The theme of catastrophe that happens without an omnipresent, omniscient eye watching over it is a strong theme.  It is a theme from the atheistic North, borne out of a pagan mythos, that is ultimately atheistic--e.g. there are gods/forces in the world, but there is no All-Seeing One.  In a way, this Northern religious atheism that we posit as the religion of our North, is an inversion of God, in which “Nothing” is posited as void and entity, as the positive void which is the combination of all things, the white light of all of the violently merged souls.
I read the recurring “tell the scholars” not simply as an invocation to a scribe to record the events, but as a provocation, a reminder that scholarship can only impotently witness catastrophe/tragedy, not participate in it or stop it.  The scholars cannot dance, they can only theorize. Dance is the only way you can ride out chaos.





Sacred Time (cont’d)

In ‘The Sacred and The Profane,’ Mircea Eliade discusses how Sacred Time is tied to space--the sacred produces a space time continuum that is holistic and inseparable:  “First of all, an observation that is not without importance: in a number of North American Indian languages the term world (=Cosmos) is also used in the sense of year. The Yokuts say ‘the world has passed,’ meaning ‘a year has gone by’...
The cosmos is conceived as a living unity that is born, develops and dies on the last day of the year, to be reborn on New Year’s Day… The intimate connection between the cosmos and time is religious in nature:  the cosmos is homologizable to cosmic time (=the Year) because they are both sacred realities, divine creations.” (Eliade, 73)
Thus an end of the cosmos is an end of time.  Ragnarok is not simply an end to all things, it must be an end to all time, at least as previously conceived.  But there is still a dawn after Ragnarok which ushers in a spring--new growth, free of the decadence and violence that characterized the death throes of the old world.  Similarly, the End of History is approaching, but there will still be time after history’s end, a world after the end of the world as we know it. Understanding Ragnarok can help us understand the apocalyptic telos of techno-capital.  
In “Evening of Light,” Nico sings “Midnight winds are landing/at the end of time”.  This conflation between space, physical phenomena and time is deliberate--there is a convergence of all things, the end of the world is the end of time.  Eliade also discusses “sacred space,” as a non-homogenous space which is real and exists as real in contrast to the formless expanse surrounding it--cosmos vs. chaos.  The spaces that Nico creates on “The Marble Index” have to do with the mythos of the North. The North is Nico’s cosmos, the “frozen borderline” its axis mundi.  But this axis mundi is not fixed, it is a spiritual threshold, an unfixed point, like the magnetic North Pole.  It is always defined in relation to the subject and to the zero degree, rather than as an absolute value.  

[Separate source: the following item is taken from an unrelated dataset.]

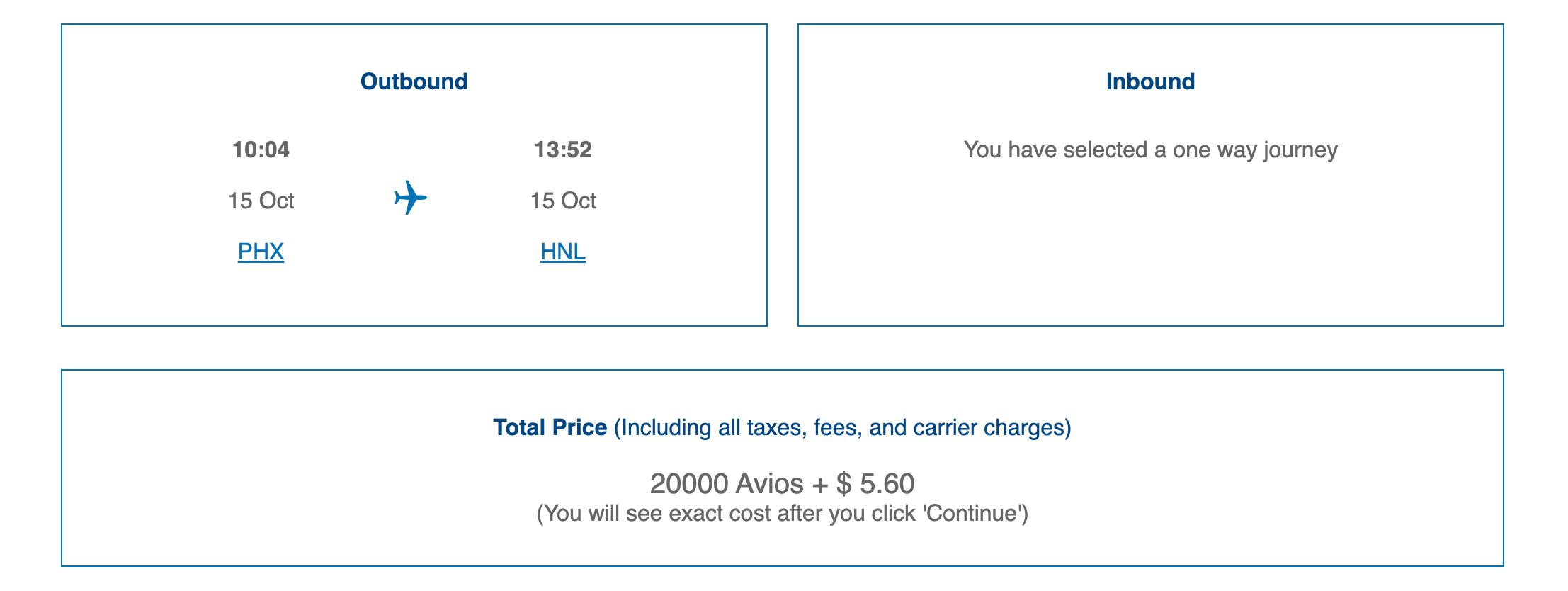Click the 10:04 departure time
Image resolution: width=1568 pixels, height=591 pixels.
coord(261,150)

Why it Matters: Nico’s Poetics of Time, De-creation, Creation

To explain why I think this album and this mode of art-making matters, I need to give an incredibly condensed account of history, time (in its various forms), Christianity, and capitalism.
Capital, they argue, is the ‘unnamable Thing’, the abomination, which primitive and feudal societies ‘warded off in advance’. When it actually arrives, capitalism brings with it a massive desacralization of culture.” (Fisher, p. 5-6)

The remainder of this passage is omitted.